PED for the product - if the demand for the firms' products is highly inelastic, then if there is an increase in the wage rate of workers, firms will easily just be able to increase prices of their products without incurring a fall in demand for their product (because its inelastic) hence their demand for labour will not fall, thus resulting in an inelastic demand for labour. same applies if PED for their products is highly elastic.

Ease of factor substitution - if firms can substitute capital for labour very easily, then a rise in the wage rate is likely to increase firms costs and impact on their profit margins, thus to retain their profit margins and not reduce their output of goods and services, firms will just substitute in extra capital (so machinery etc) for labour, hence a rise in the wage rate will cause a fall in the demand for labour, thus easy factor substitution will result in the demand for labour being elastic.

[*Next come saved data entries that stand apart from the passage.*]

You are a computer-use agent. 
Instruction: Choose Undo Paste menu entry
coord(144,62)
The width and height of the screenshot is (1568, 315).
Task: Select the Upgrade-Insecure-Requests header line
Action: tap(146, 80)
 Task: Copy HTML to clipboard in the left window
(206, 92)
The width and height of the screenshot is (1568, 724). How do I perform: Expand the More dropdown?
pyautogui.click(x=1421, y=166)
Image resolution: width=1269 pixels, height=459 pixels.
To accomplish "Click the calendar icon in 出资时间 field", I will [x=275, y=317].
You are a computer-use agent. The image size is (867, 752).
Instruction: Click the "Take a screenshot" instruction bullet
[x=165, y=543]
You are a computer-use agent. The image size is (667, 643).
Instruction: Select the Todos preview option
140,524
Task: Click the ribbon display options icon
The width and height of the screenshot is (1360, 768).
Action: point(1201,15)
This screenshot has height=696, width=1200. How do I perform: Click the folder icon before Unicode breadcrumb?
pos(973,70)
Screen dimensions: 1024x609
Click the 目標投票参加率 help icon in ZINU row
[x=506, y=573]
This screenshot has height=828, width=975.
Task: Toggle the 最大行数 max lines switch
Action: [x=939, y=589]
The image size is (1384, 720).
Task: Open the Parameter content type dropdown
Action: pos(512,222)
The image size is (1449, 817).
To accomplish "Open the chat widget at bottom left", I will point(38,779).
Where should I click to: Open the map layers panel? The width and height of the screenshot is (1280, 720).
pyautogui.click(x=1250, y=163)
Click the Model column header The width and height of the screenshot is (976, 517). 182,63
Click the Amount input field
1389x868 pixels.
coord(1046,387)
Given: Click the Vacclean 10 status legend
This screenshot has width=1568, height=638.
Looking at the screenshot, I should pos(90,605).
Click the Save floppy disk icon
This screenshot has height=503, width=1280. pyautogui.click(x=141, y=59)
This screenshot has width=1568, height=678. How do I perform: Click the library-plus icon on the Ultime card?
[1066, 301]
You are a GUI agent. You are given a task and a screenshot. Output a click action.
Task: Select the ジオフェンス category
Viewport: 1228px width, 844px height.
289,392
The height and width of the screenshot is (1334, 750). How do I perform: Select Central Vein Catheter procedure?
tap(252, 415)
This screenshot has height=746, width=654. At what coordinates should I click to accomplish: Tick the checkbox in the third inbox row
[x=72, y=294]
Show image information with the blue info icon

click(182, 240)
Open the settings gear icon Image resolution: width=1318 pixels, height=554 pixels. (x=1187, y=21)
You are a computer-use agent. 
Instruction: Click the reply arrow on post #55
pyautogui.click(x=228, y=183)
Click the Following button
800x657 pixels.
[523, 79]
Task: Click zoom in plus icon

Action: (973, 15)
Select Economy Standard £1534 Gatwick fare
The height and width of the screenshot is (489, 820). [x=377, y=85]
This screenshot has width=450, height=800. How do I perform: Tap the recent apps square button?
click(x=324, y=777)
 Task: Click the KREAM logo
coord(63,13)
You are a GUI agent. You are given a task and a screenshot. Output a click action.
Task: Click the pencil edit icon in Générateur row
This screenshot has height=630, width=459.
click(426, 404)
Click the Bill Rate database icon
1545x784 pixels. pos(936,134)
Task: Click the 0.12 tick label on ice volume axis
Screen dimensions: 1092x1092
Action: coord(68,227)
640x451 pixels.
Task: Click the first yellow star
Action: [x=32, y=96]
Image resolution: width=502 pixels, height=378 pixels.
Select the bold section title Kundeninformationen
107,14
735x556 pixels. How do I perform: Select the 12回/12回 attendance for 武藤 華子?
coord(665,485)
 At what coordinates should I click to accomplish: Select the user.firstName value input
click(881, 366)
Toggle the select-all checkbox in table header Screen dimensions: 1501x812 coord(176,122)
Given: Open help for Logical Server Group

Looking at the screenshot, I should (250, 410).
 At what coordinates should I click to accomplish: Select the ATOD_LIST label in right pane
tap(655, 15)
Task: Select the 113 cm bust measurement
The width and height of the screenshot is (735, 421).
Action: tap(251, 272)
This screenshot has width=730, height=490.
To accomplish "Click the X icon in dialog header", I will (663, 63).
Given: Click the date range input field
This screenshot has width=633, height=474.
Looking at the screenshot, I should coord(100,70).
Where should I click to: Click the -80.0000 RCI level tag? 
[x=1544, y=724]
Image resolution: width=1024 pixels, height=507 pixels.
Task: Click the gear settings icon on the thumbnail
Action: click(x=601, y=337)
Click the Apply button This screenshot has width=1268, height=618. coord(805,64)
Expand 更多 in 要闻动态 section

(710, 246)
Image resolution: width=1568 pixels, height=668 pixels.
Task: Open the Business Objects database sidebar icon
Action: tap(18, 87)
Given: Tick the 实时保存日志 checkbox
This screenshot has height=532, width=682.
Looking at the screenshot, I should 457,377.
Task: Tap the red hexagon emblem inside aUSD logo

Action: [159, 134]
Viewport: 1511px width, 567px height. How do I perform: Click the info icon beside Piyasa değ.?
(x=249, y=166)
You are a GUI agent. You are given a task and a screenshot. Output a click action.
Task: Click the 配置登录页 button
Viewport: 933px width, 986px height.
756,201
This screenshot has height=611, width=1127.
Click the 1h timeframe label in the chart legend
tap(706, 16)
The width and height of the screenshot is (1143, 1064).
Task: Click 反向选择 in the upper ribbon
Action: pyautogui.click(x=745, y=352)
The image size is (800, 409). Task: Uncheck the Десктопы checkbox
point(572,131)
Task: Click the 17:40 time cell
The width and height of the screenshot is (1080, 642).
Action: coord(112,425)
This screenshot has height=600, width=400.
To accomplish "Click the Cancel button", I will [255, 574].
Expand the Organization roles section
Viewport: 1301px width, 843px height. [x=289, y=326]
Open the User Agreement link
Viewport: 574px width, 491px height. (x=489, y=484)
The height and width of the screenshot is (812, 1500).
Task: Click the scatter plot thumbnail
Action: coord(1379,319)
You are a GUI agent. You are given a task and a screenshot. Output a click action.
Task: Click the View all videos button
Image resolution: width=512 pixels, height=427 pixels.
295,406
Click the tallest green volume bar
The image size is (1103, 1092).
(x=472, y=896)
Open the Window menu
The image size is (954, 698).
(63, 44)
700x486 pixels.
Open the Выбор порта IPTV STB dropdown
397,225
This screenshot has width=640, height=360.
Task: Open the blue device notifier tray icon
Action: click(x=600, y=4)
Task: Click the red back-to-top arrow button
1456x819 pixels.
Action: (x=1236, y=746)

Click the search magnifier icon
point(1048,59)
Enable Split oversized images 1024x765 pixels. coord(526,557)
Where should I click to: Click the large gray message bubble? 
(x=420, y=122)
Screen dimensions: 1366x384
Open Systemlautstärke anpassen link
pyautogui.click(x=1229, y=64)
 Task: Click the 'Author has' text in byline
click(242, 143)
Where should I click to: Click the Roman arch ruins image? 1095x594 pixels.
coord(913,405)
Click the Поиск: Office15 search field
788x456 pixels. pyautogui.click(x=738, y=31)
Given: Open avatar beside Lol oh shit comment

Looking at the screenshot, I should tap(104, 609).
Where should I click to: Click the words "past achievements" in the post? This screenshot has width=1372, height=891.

Again same applies vica-versa, if firms cannot easily substitute capital for labour (so it actually costs them more) then a rise in the wage rate won't reduce demand for labour.

Proportion of Wage Costs - if firms are quite capital-intensive anyway in their production, hence wage costs make up a very small proportion of their total costs, then a rise in the wage rate will not increase their total costs by very much thus demand for labour may not fall hence demand for labour will be price-inelastic.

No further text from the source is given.